● **Action item**
Any images in the records should be skipped; transcribe the rest exactly.

** Information follows **

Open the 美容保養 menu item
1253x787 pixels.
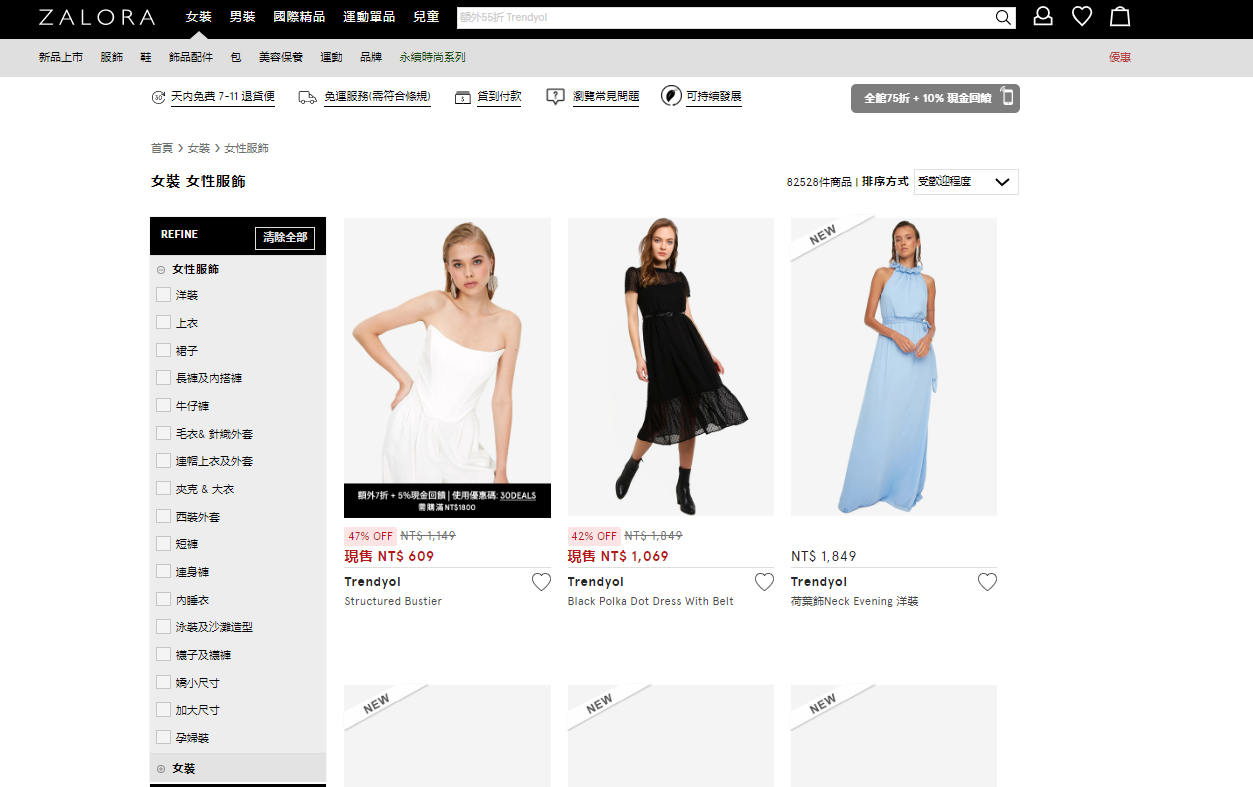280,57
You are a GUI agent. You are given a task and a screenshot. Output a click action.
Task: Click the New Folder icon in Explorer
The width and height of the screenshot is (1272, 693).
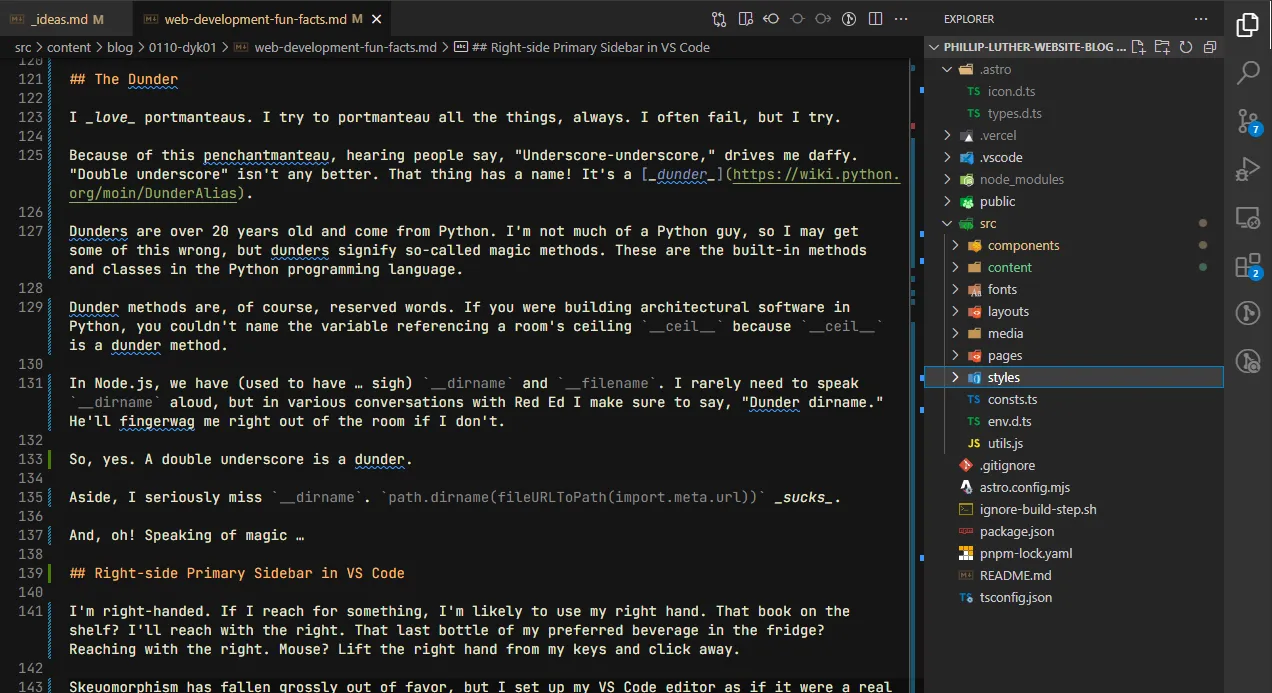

** End of Information **

● **Output of the exercise**
Open the 美容保養 menu item
1253x787 pixels.
280,57
You are a GUI agent. You are given a task and a screenshot. Output a click action.
Task: Click the New Folder icon in Explorer
The width and height of the screenshot is (1272, 693).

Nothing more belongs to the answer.